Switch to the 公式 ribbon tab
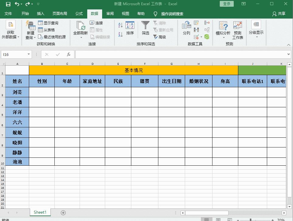The width and height of the screenshot is (293, 221). tap(79, 14)
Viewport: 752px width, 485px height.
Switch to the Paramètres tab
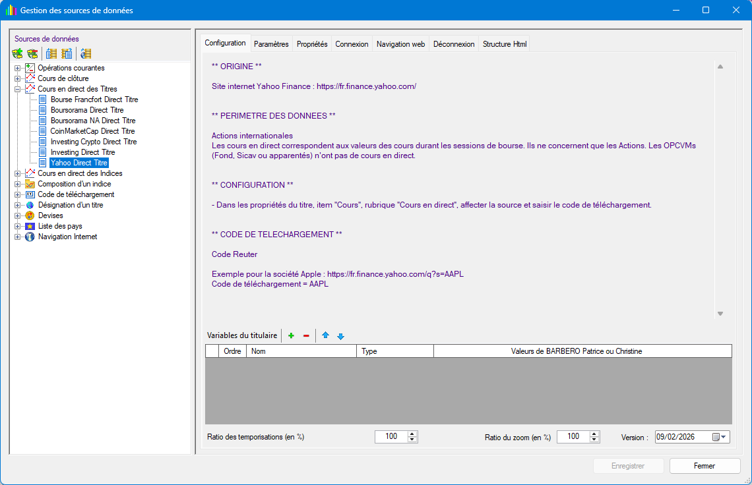click(x=271, y=44)
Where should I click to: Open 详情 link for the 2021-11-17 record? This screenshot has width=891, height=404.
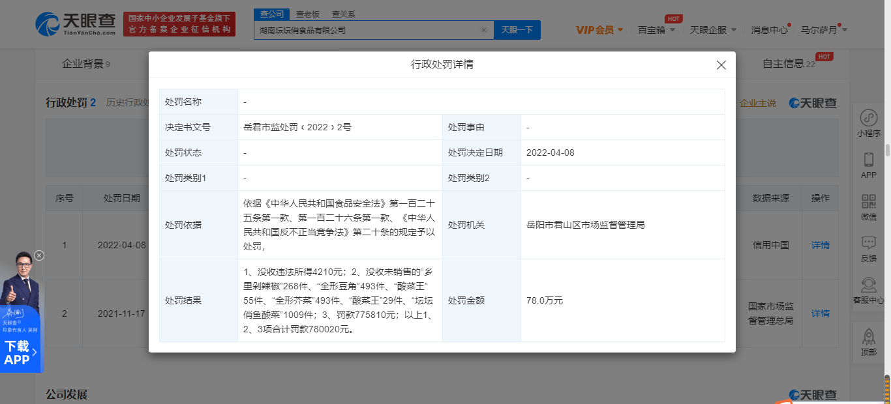[820, 313]
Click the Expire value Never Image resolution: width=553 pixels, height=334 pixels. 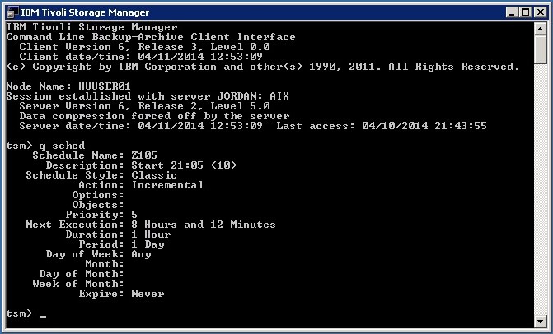(148, 294)
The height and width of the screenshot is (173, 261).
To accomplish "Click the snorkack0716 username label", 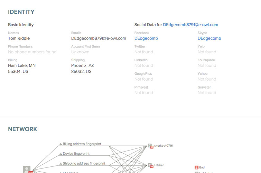I will (164, 146).
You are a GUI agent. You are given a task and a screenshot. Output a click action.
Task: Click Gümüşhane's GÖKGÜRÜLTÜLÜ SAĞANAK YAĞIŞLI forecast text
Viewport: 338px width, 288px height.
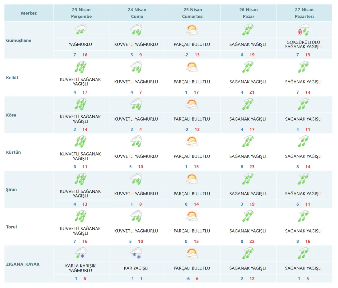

^^^^^^^^^^^^^^^^

PROBLEM DESCRIPTION: Leaving the pictures aside, copy exactly and only the lines from the one holding "Task: Click Gümüşhane's" through the final line of the data, both ends kept.

SOLUTION TO THIS TASK:
Task: Click Gümüşhane's GÖKGÜRÜLTÜLÜ SAĞANAK YAĞIŞLI forecast text
Viewport: 338px width, 288px height.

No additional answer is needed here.